- [Tasks for this exercise]:
a - List every name used as a speaker label before a colon in the Masked Singer transcript.
b - Print the part of the Masked Singer transcript that begins at the words "Let's get back" and stops after the words "about being winners.".
c - Proceed with the Masked Singer transcript, continuing from its last line.

- [Text block]:
=== Begin Enclosure ===

Maybe it's, like, a Terrell
Owens doing a rock song.

Nicole: Oh, my gosh!

Thingamabob, clearly you
have the panel perplexed.

But you came out
here and you flexed.

He did his Thingama-thing,
right? Keep it going for him.

My man Bob! I can
call you Bob, right?

I can call you Bob? My man, Bob.

Aw, I love you, Thingamabob.

Go ahead and cuddle up
with the rest of your team.

Jenny: Season seven!

- Ken: Yeah!
- We are off to a good start!

- Nick: Tonight...
- Ken: Oh, my God!

"Masked Singer's" most
dramatic season premiere...

Yeah, yeah, yeah!

This will go down in
"Masked Singer" history.

Hey, hey, hey.
Somebody go up there.

- Get a medic right now.
- Nicole: Now.

Nick: This season's
"Masked Singer" is huge,

but bigger isn't always better.

narrowly avoided catastrophe
by managing the biggest,

tallest, and heaviest
costumes ever.

♪ Who, who, who,
who, who is that? ♪

Welcome back to the season
premiere of "The Masked Singer".

This season we've divided our
mystery singers into three teams...

The Good, the
Bad, and the Cuddly.

- (Western music
plays) - (squeaking)

They'll be competing against
the biggest names in showbiz

to get their hands,
paws, and claws

on the Golden Mask Trophy.

Who's under the mask?

Let's get back to the
game and find out.

Now before the break,

the Cuddly Team sent out their
secret weapon Thingamabob,

who left our panel wanting more.

It'll be hard to follow that,

but Team Good knows a thing
or two about being winners.

Team Good, who's
headed to the stage tonight?

Well, run on out
here, McTerrier!

Jenny: Oh, my gosh! Look at him!

- Oh, my God!
- Whoo!

Robin: Let's go!

Nicole: Oh, my gosh! So cute!

What up, dog? Look at his snout!

=== End Enclosure ===

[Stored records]
=== Begin Enclosure ===

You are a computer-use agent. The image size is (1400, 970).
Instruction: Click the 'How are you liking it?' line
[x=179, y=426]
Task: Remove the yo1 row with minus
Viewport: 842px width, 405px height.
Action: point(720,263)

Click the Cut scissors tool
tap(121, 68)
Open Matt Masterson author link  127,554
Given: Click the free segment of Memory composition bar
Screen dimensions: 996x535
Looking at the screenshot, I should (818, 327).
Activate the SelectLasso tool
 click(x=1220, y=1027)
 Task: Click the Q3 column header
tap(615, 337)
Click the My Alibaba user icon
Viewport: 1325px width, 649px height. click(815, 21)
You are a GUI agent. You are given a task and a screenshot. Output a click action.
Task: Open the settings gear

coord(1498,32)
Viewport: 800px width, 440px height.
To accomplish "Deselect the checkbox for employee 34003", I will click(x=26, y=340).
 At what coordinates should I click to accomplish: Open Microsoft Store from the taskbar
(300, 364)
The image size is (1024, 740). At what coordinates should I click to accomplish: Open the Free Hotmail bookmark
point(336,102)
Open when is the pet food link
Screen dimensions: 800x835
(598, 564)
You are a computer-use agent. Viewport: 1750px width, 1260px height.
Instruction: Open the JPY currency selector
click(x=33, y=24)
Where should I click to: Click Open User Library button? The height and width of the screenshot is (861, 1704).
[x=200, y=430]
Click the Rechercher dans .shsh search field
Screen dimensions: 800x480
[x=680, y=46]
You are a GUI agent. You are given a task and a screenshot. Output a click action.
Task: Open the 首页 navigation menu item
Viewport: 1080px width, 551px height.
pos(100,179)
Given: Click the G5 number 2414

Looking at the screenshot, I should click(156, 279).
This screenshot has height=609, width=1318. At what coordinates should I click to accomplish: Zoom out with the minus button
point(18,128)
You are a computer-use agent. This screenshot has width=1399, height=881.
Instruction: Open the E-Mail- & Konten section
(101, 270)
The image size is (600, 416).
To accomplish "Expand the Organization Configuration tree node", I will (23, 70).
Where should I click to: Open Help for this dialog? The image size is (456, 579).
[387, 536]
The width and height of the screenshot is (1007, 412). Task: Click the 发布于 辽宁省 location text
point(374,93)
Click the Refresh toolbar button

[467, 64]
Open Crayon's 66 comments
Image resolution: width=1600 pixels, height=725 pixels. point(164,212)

=== End Enclosure ===

- [Replies]:
a - Nicole, Jenny, Ken, Nick, Robin

b -
Let's get back to the
game and find out.

Now before the break,

the Cuddly Team sent out their
secret weapon Thingamabob,

who left our panel wanting more.

It'll be hard to follow that,

but Team Good knows a thing
or two about being winners.

c -
Such a good boy. He definitely
belongs on Team Good.

- Hey, how you doing, Nick?
- All right.

Not too big though. A
little shorter than Nick,

- it looks like.
- Oh, he is short.

I know McTerrier
can't see nothing.

- He almost ran right into me.
- Nothing!

Now the Good Network
has a clue-mercial

for you to sink your teeth into.

So let's take a look at
McTerrier's message. Check it out.

What's up, dogs?

If you're like me,

always on the move
and making a mess,

you're gonna love
my Terry Towel.

It's super absorbent,

all-purpose,

and works like a charm.

Does eating out of your bowl
have you covered in food?

Cake could symbolize,
like, a comedian.

- Yeah.
- Like a pie in your face.

McTerrier: Try Terry Towel.

Taking a cat nap? Arf, arf, arf!

Oh, sorry. Did I wake you?

Try Terry Towel.

Gold record, so they're
a singer or musician.

McTerrier: It can clean
anything right up to the edge.

Like the Edge from U2?

You can't beat it. You need it.

So stop what you're
doing and order now.

See? You can teach
an old towel new tricks.

The axe could be a politician

who was given the axe
and had to leave office.

Well, God, there's
a billion of those.

Put your hands
together for McTerrier.

- Jenny: Oh!
- Is he a drummer?

He's really doing that.

(all shouting)

- Oh, my gosh!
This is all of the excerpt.